Document →
____

8. Mother Schmuckers

You know a movie is intentionally provocative when it opens with its two idiotic leads cooking up a pan of feces and then forcing it into their mother’s face until she vomits. You know it’s not good at being provocative when not four months since first seeing it, the only thing I can remember about the film is said opening sequence. Mother Schmuckers is the type of movie seemingly made with the hopes that people will hate it (because the people who “get it” can chide the rest who gag at it). I’m all for gagging at a movie; I’ve gagged at some great ones. And when the water’s the right temperature, I am all for provocation for provocation’s sake. This, however, is really nothing of note. It is 70 minutes of tiring, trifling idiocy.

7. Uncharted

A movie this long in the making was never going to stick the landing. And Uncharted really had a nothing-burger of an opening. It’s as bland and rote as any other action movie programmer. I’m not a huge fan of these games (I’ve only played through one of them, and it was just fine), so I’m not the right critic to identify what went wrong here. But I would bet that fans of Nathan Drake consider this a bovine scatological word I shouldn’t repeat in polite company.

Despite a script desperately trying to conjure up some form of rapport between these characters, there is zero chemistry between any of the actors. And nothing about the action itself is particularly compelling. Save for competent editing holding the mediocre mess together, there is not much here worth celebrating.

6. Texas Chainsaw Massacre

I feel like I have exhausted this argument, but I will reiterate it once more just to justify my placement of this otherwise fairly inoffensive slasher reboot on this list. The Texas Chain Saw Massacre is my favorite slasher film. That said, I don’t hold it sacred. Reboot it if you wish, but know that you are coming up against an inevitable problem. What makes the original film so terrifying and effective has very little to do with a man in a human skin mask waving a chainsaw. The iconography of the film is not the film. But most of the sequels, remakes, and reboots of the property assume that it is.

Including this one, which tosses Leatherface into a half-baked gentrification narrative with flat cinematography and ill-conceived set pieces. The reveal of Leatherface in the 1974 film is a fierce bit of staging and editing that makes your blood run cold. The Leatherface in the 2022 film butchers Gen-Zers on a bus to unintentional hilarity.

5. They/Them

At the core of They/Them, the directorial debut of playwright and Oscar-nominated screenwriter John Logan, is a genuinely intriguing play with genre. Merging the cabin in the woods slasher with the horrors of conversion camps could be a rich space for flexing what the horror genre can do in the way of sociopolitical commentary. Instead, Logan has made a thinly-drawn cast of characters dropped into a rote psychological thriller/slasher hybrid. As a result, the politics are muddy and the genre play is toothless.

____

Records shown →
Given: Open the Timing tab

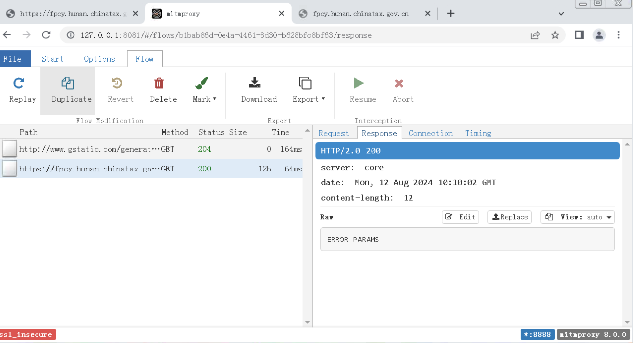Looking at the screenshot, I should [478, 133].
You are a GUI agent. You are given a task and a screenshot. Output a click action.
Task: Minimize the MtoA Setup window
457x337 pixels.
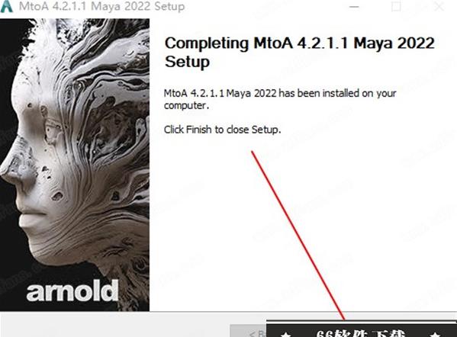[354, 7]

____

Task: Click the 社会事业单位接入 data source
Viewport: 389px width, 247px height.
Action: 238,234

____

Set task 1 → Rewrite the passage of the film list that begins with the words containing "A movie this" and ends with "in polite company.", changing "bland" to "dull".
Set task 2 → In the listing, take the part that opens with the line containing "Task: Click the 社会事业单位接入 data source" and closes with the line containing "Action: 238,234". Write only those lines out again, requests included, with 104 added to every coordinate in the answers.

Answer 1 →
A movie this long in the making was never going to stick the landing. And Uncharted really had a nothing-burger of an opening. It’s as dull and rote as any other action movie programmer. I’m not a huge fan of these games (I’ve only played through one of them, and it was just fine), so I’m not the right critic to identify what went wrong here. But I would bet that fans of Nathan Drake consider this a bovine scatological word I shouldn’t repeat in polite company.

Answer 2 →
Task: Click the 社会事业单位接入 data source
Viewport: 389px width, 247px height.
Action: 342,338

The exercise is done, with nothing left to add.